I disturbi del comportamento alimentare nello sport

dca_sportLa pratica clinica in ambito sportivo mette in luce, con una non trascurabile frequenza, una possibile correlazione fra alcuni sport e l’insorgenza e/o il mantenimento di un disturbo del comportamento alimentare.

Sembrerebbe possibile ipotizzare che, laddove vi sia un substrato fertile, caratterizzato, ad esempio, da particolari dinamiche relazionali e caratteristiche soggettive dell’atleta, la pratica costante di determinati sport in contesti poco attenti/sensibili ad una crescita sana ed equilibrata del giovane atleta, possa favorire lo sviluppo di un comportamento alimentare anomalo e sregolato.

Negli ultimi anni l’attenzione attorno a questo fenomeno ha iniziato a crescere, grazie anche ad una maggiore sensibilità della società, e si è potuto iniziare a mettere parola su alcune dinamiche che vengono a svilupparsi all’interno di determinate realtà sportive dove si incontrano atlete che si sottopongono, o vengono fortemente incentivate a sottoporsi, a diete inadeguate e restrittive al fine di abbassare quanto più possibile o, comunque, mantenere costante, il loro peso nonostante il naturale aumento ponderale connesso allo sviluppo fisiologico e all’intensa pratica sportiva che porta ad un normale aumento della massa muscolare. Al contrario, vi sono altre realtà dove il discorso dominante enfatizza maggiormente l’aumento della massa muscolare.

È importante sottolineare che non è la pratica sportiva, in sé per sé, a far insorgere un disturbo del comportamento alimentare anche se svolta in un ambiante non attento e incentivante a queste dinamiche, pratiche e attenzioni legate al peso e all’immagine corporea. Lo sport può configurarsi, fra gli altri, come un fattore facilitante, scatenante, di mantenimento del sintomo, ma non la causa.

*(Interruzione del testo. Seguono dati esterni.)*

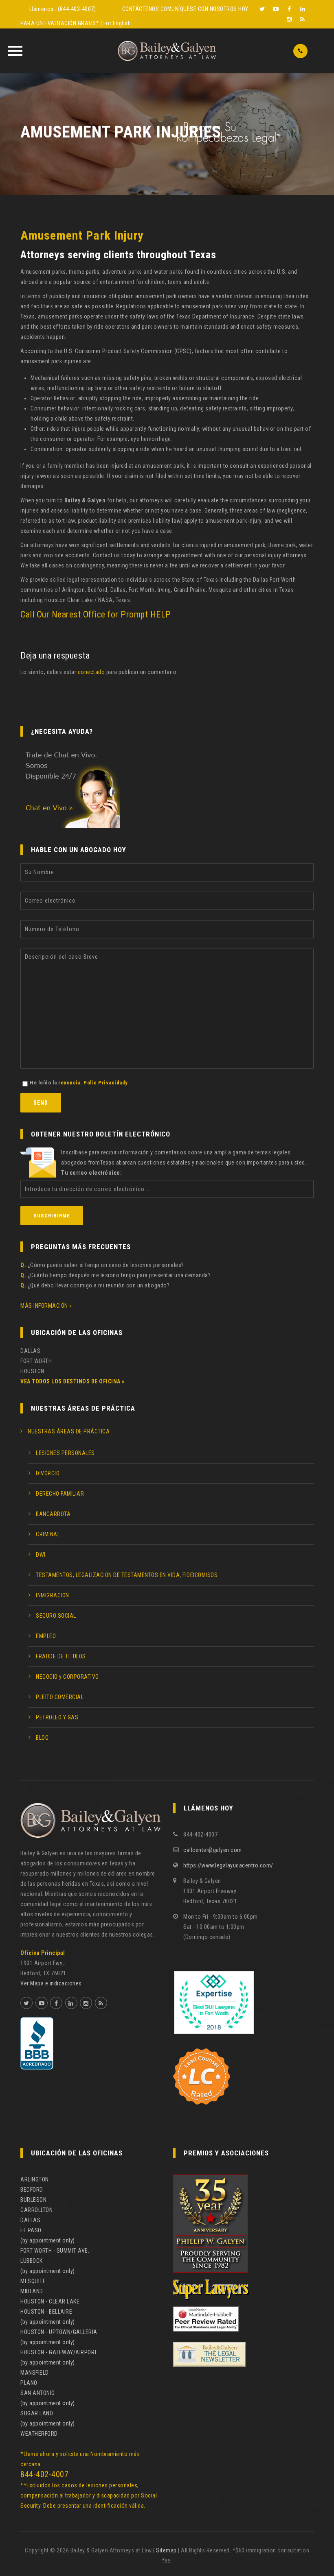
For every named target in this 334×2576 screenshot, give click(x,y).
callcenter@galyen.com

Analizzando il ventaglio delle pratiche sportive è possibile osservare come siano innumerevoli le attività esposte a tale rischio e ciascuna per motivi peculiari. Fra queste, le prime che emergono sono quelle dove le caratteristiche estetiche e il corpo magro vengono maggiormente valorizzati, ad esempio la danza, il nuoto sincronizzato, la ginnastica artistica, il pattinaggio, e dove risulta una maggiore incidenza di condotte anoressiche restrittive e anoressizzanti, accompagnate da comportamenti di eliminazione e iperallenamento volti ad eliminare quei pochi grassi assunti durante i pasti. Allo stesso modo, altri sport come il nuoto, la pallavolo e il tennis, mettono particolarmente in mostra e pongono sotto la lente di ingrandimento il corpo delle atlete alle quali viene chiesto di aderire, quanto più possibile, ad una determinata immagine, a precisi canoni di bellezza, moda e femminilità. Vi sono poi degli altri sport che si basano su categorie di peso e che possono, soprattutto in vista della gara, incentivare l’uso di lassativi, diuretici e del vomito autoindotto al fine di garantire all’atleta la permanenza al di sotto del peso richiesto per accedere ad una determinata categoria. Queste pratiche spesso vengono insegnate dai praticanti più esperti a quelli più giovani, magari all’insaputa, o con colpevole tacito assenso, di parte di alcuni allenatori.

Vi sono altre pratiche, ad esempio il body building o le spartan race, che non sono facilmente inquadrabili nelle categorie più note di anoressia, bulimia, obesità, ma che vi si avvicinano per il particolare rapporto con il cibo e con l’immagine corporea tanto da guadagnarsi una voce specifica nel nuovo Manuale Diagnostico e Statistico dei Disturbi Mentali (DSM V): anoressia inversa, ovvero quelle pratiche, generalmente maschili, che prevedono un comportamento alimentare alterato associato ad un abuso di integratori, anabolizzanti, steroidi e diete iperproteiche unitamente ad un esercizio fisico compulsivo.

I disturbi del comportamento alimentare che si sviluppano all’interno dell’ambito sportivo rischiano, in un primo momento, di non essere riconosciuti e attenzionati con la dovuta cura in quanto possono essere confusi con le corrette pratiche alimentari correlate a quella determinata pratica sportiva.

C.I.D.A. Onlus vuole invitare gli atleti, le famiglie, gli allenatori e le società sportive a prestare maggiore attenzione e aumentare la sensibilità attorno a questi temi, soprattutto in quei contesti sportivi dove il peso e l’immagine corporea rivestono una maggiore importanza.